We introduce two improvements to generate better water mask inferences from Planet imagery
- First, we train a Histogram-based Gradient Boosting Classification Tree instead of a Random Forest model
- Second, we generate segments using a preprocessed NIR channel PlanetScope image (compared to using the `[green, nir, ndwi]` stack in previous notebooks)

The remaining training and inference steps remain the same. At the end of our notebook, we save our model for future use.

In [6]:
# GIS imports
import rasterio

# scikit and numpy imports
import numpy as np
from sklearn.ensemble import HistGradientBoostingClassifier
from skimage.segmentation import felzenszwalb
from sklearn.model_selection import train_test_split
from sklearn.metrics import precision_recall_fscore_support as score
from skimage import filters, exposure
from skimage.morphology import square

# misc imports
import pandas as pd
from pathlib import Path
from collections import defaultdict
import joblib
from joblib import dump
from multiprocessing import Pool
from tqdm import tqdm
import os

# local imports
from tools import (get_superpixel_stds_as_features, get_superpixel_means_as_features, 
                    get_array_from_features, reproject_arr_to_match_profile, get_segment_sizes)

▸ **WRITTEN TASK 1**:
Copy the records from the line with "Click the CITY_NAME header cell" to the line with "(x=636, y=423)" verbatim, and omit the pictures.

▸ **DATA SECTION**:
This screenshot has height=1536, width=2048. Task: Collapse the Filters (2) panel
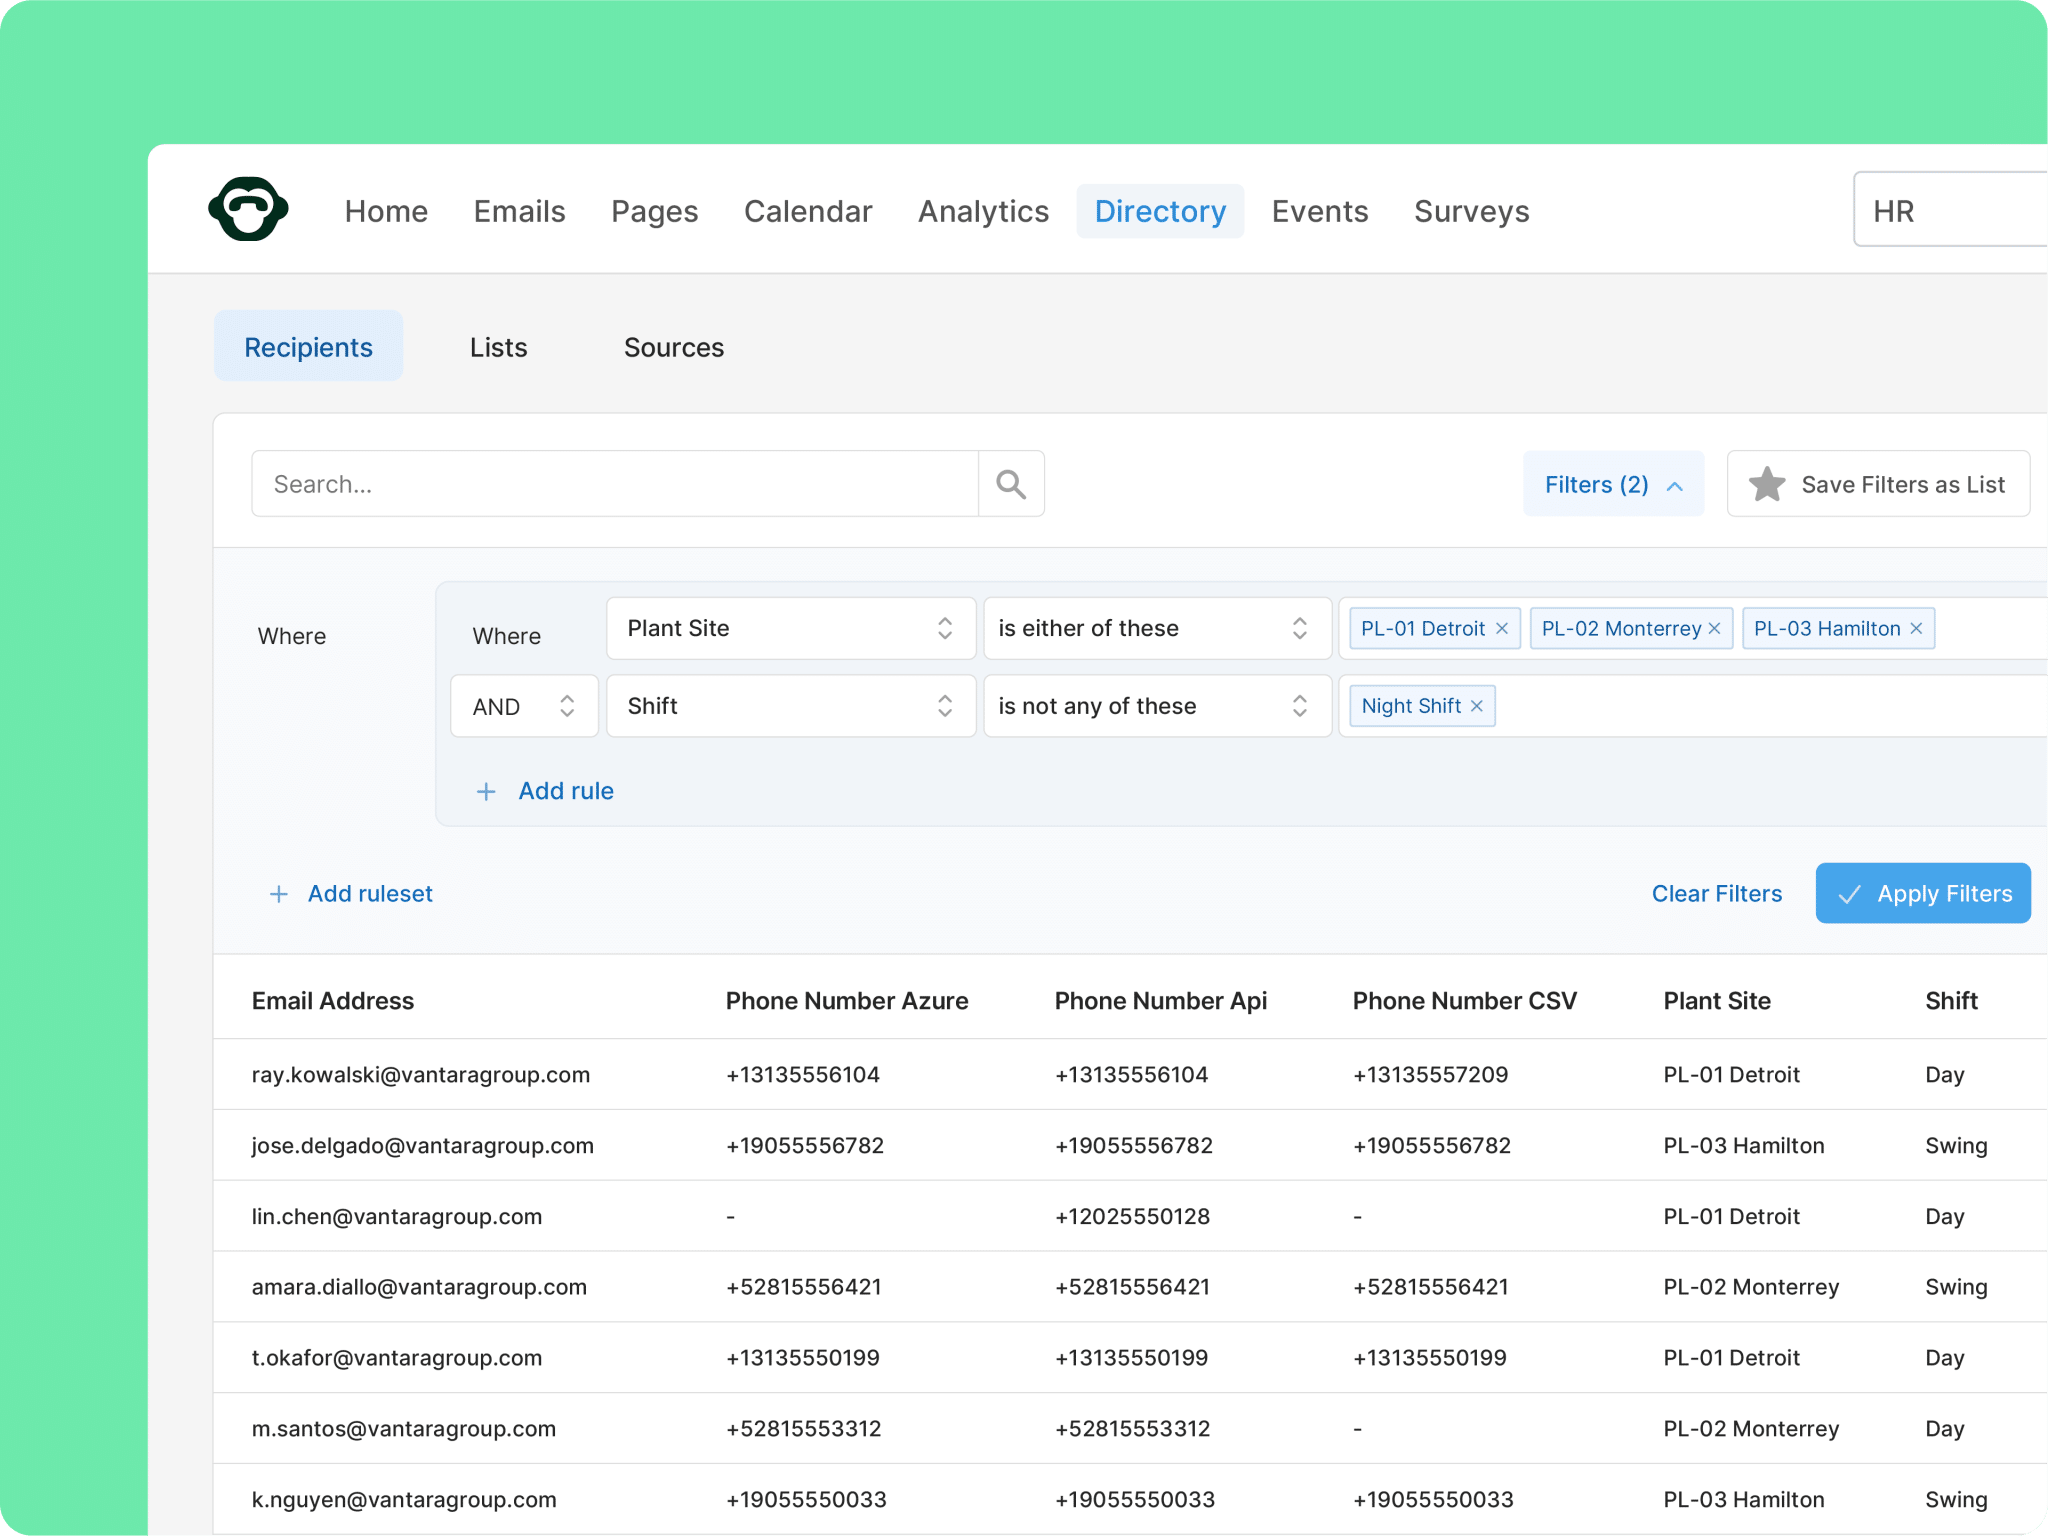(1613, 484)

* * *

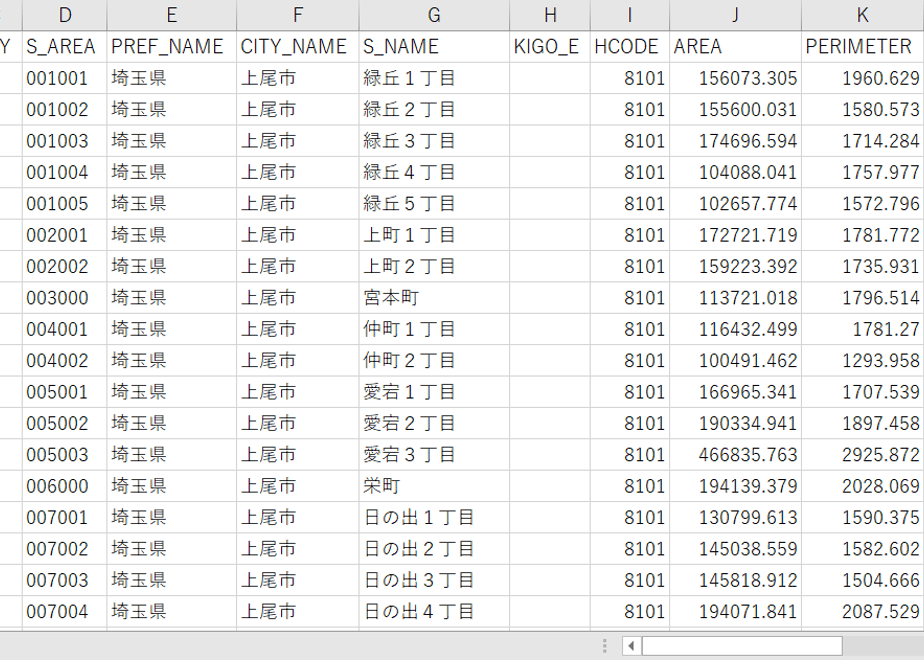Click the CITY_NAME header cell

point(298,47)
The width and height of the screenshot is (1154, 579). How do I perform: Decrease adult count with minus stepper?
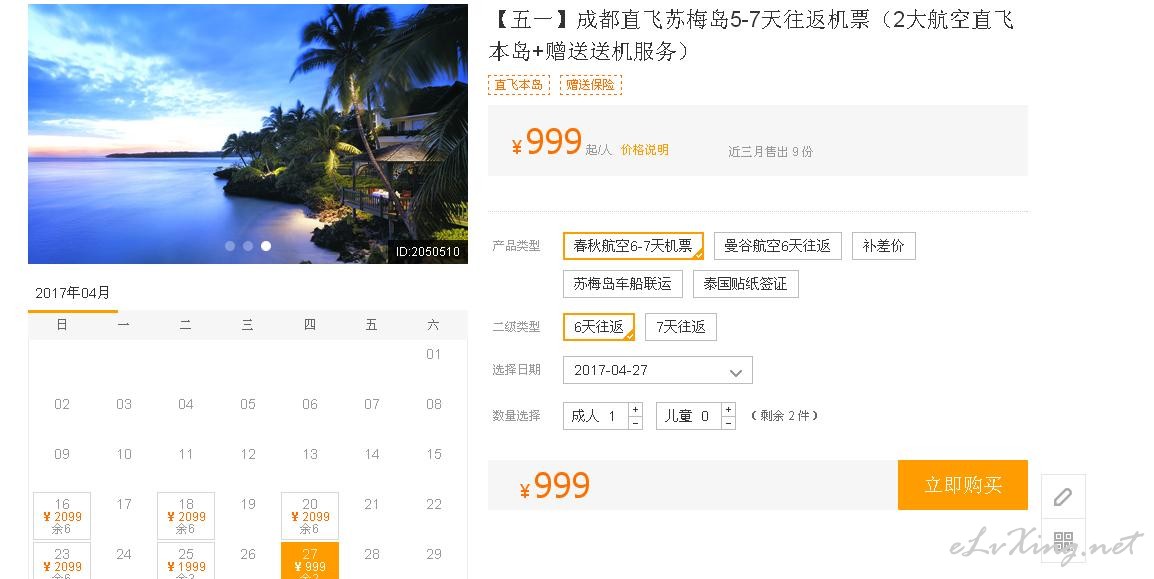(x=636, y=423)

▸ **WRITTEN TASK 2**:
In the water mask notebook, what model is trained in place of a Random Forest?

▸ **COMPLETE OUTPUT 1**:
Click the CITY_NAME header cell

point(298,47)
The width and height of the screenshot is (1154, 579). How do I perform: Decrease adult count with minus stepper?
(x=636, y=423)

▸ **COMPLETE OUTPUT 2**:
A Histogram-based Gradient Boosting Classification Tree.